Title : A NAMs-compatible mechanopharmacological model of drug penetration in the urinary bladder
Abstract:
Conventional antibiotic efficacy metrics fail to capture the mechanopharmacology of bladder infections, where pathogens persist within protected intracellular and subepithelial reservoirs that drive chronic disease. The bladder uroepithelium is a stratified, mechanosensitive barrier undergoing cyclic stretching during filling and voiding, which dynamically shapes drug transport. Advances in microphysiological bladder systems demonstrate that cyclic strain modulates junctional integrity, vesicular trafficking, and drug penetration, thereby influencing bacterial persistence. Building on these insights, the three dimensional urine tolerant human uroepithelial model (3D-UHU) provides a stratified, tight epithelium suitable for studying mechanics dependent drug transport and infection dynamics. However, current bladder microtissue platforms lack integrated pharmacokinetic components required for quantitative efficacy assessment, despite advances in pharmacological modeling using human organ-chip systems. Here, we present a mechanopharmacological PBPK-PD framework compatible with New Approach Methodologies (NAMs), aligned with FDA goals to reduce animal testing and advance human microphysiological models, linking bladder mechanics to spatially resolved drug penetration and bacterial clearance.
Drug transport across the uroepithelium is modeled through coupled transcellular and paracellular fluxes from the urinary lumen to plasma across a multilayer barrier. Urine and plasma are treated as well-mixed compartments, while spatial concentration gradients across epithelial layers are resolved using a resistive network. Cyclic bladder strain modulates effective drug permeability via a strain-dependent penetration factor, capturing enhanced penetration during filling and restoration of barrier resistance during voiding. Layer-specific accumulation factors represent intratissue drug retention and heterogeneous exposure.

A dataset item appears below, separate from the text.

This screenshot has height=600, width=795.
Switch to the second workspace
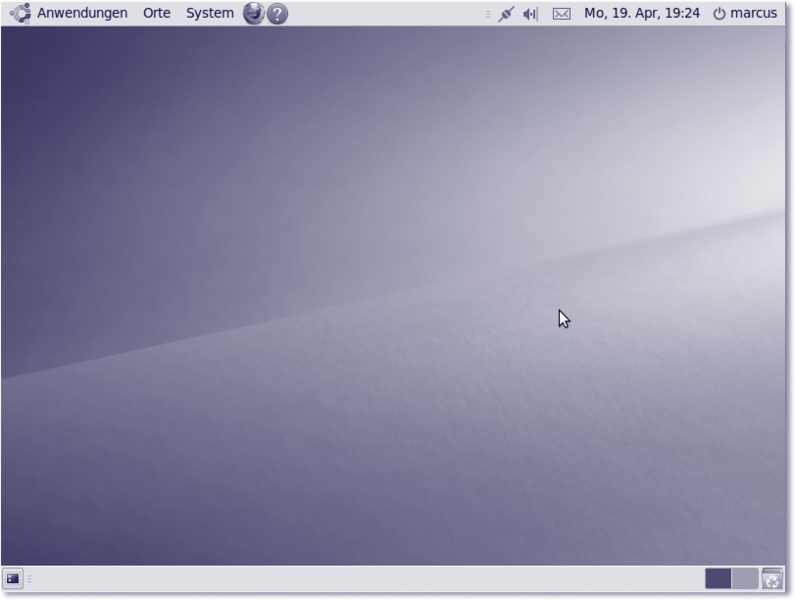pyautogui.click(x=745, y=578)
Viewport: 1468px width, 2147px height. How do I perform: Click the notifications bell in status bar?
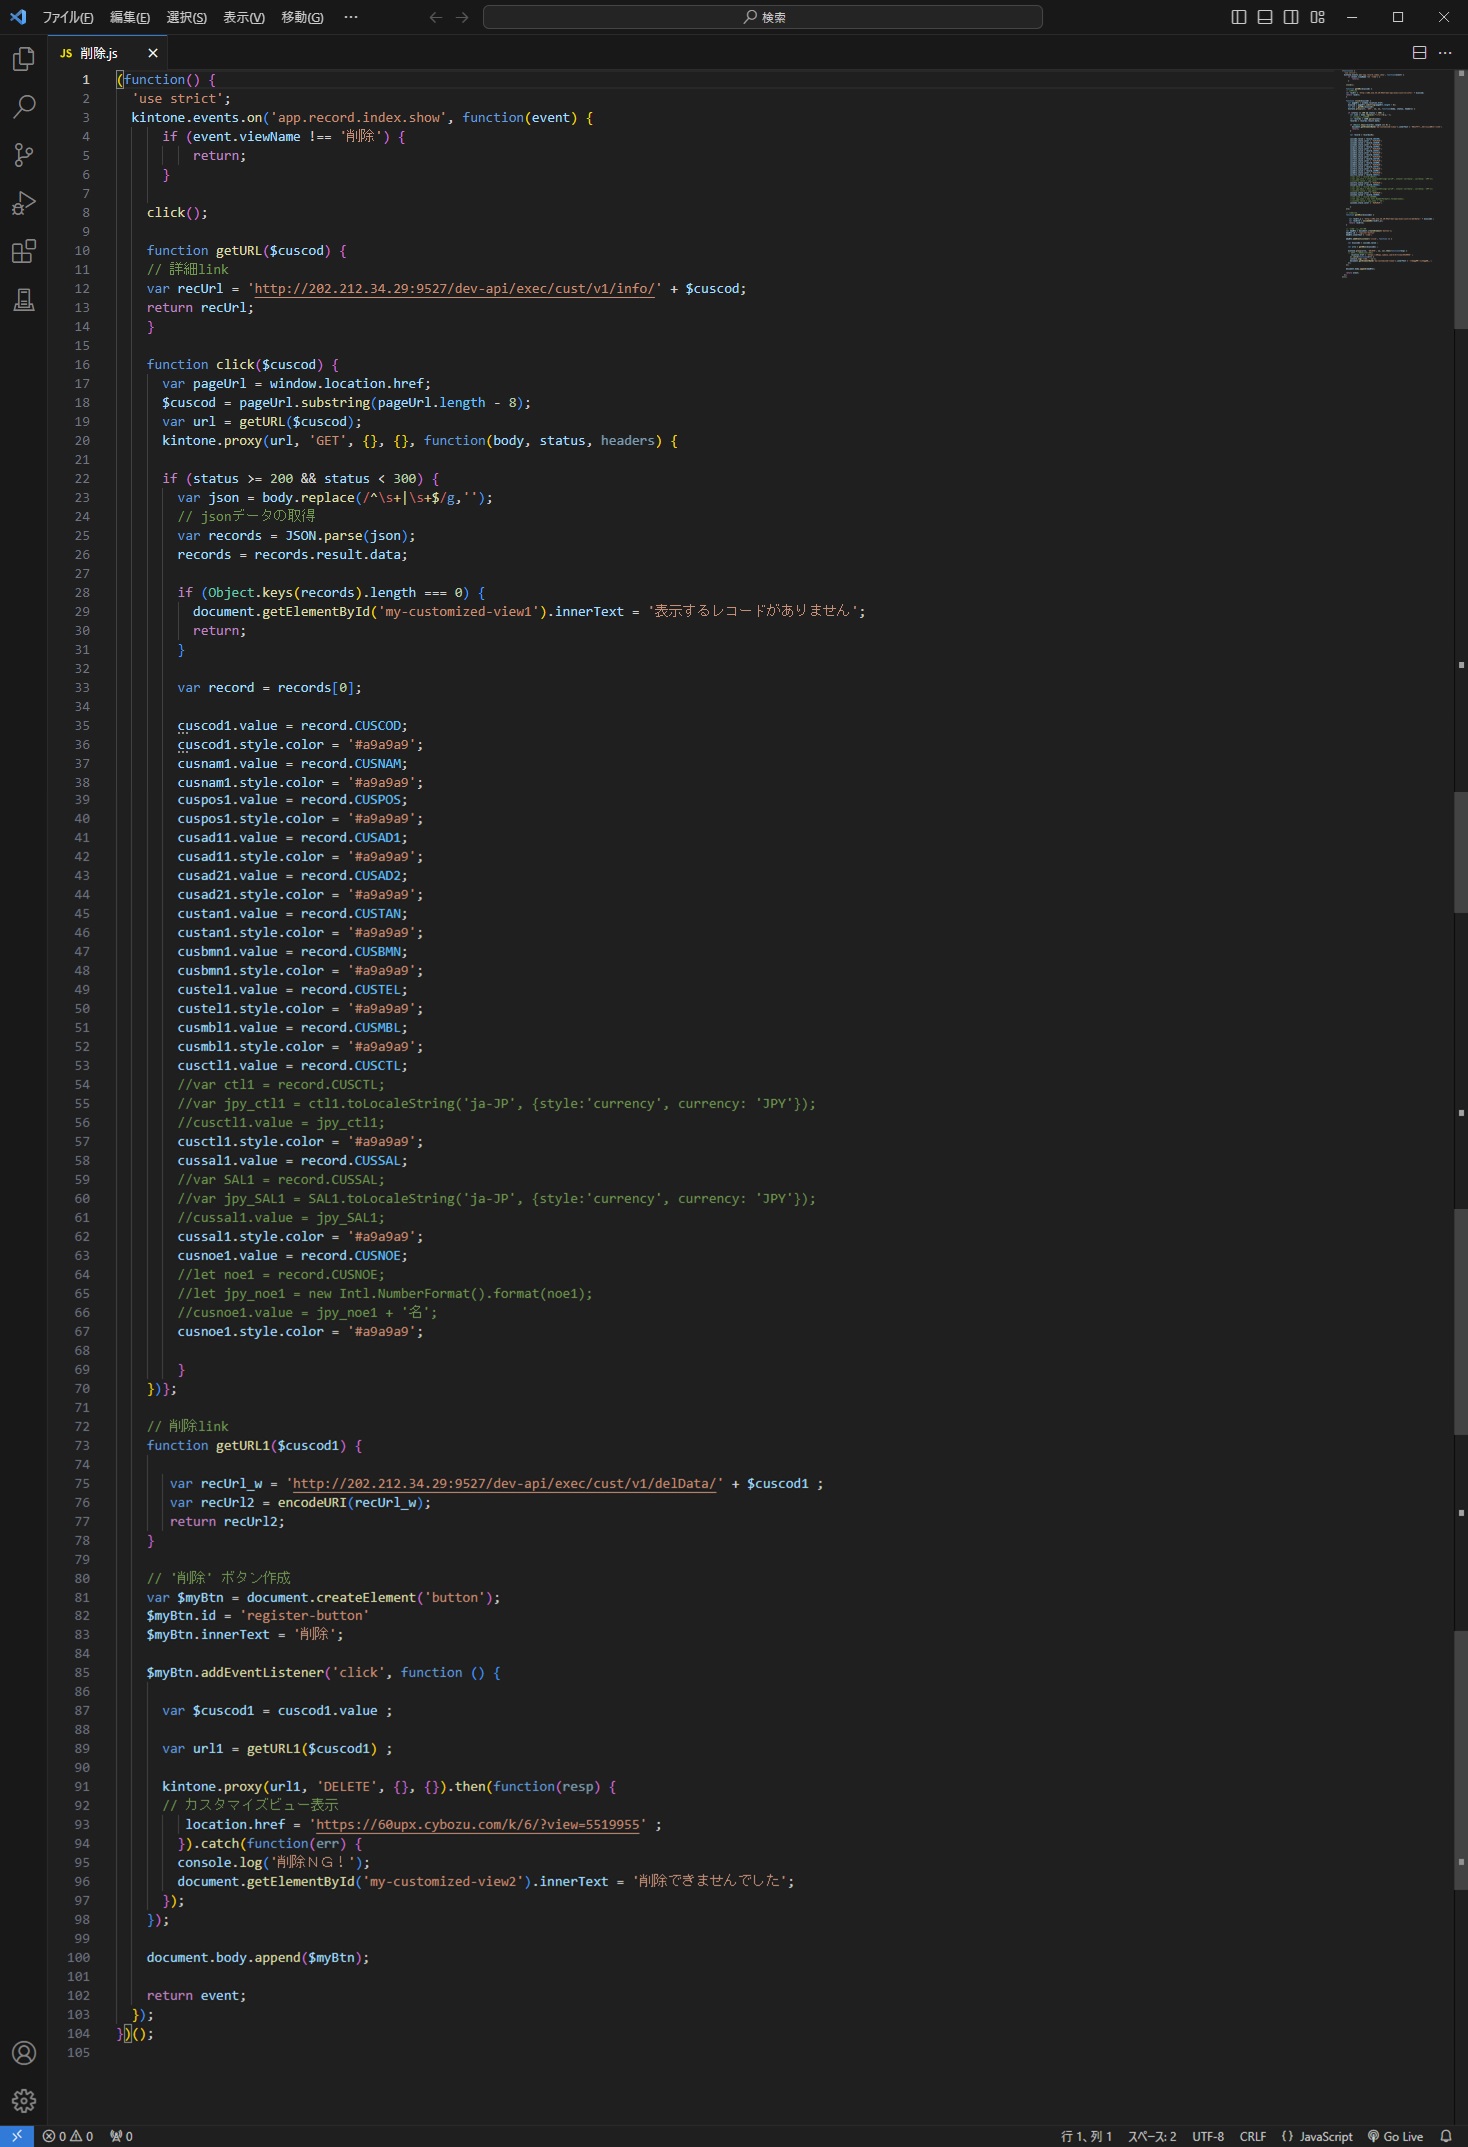1445,2136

To support in silico predictions, the PBPK-PD framework is integrated with the 3D-UHU platform. We evaluate how antibiotic pharmacokinetics and mechanics-dependent tissue penetration shape bacterial clearance across the stratified uroepithelium for three clinically relevant antibiotics. Simulations show that mechanics-driven transport generates subtherapeutic microenvironments in deeper layers, limiting bacterial clearance despite equivalent luminal drug concentrations. This framework links tissue mechanics, transport, and persistence to antibiotic efficacy, supporting predictive, animal-free PBPK-PD assessment and mechanism-aware dosing across healthy and impaired tissue states, including fibrosis and cancer. These principles are readily extensible to the kidney and lung, motivating future development of analogous mechanopharmacological models in mechanically active epithelia.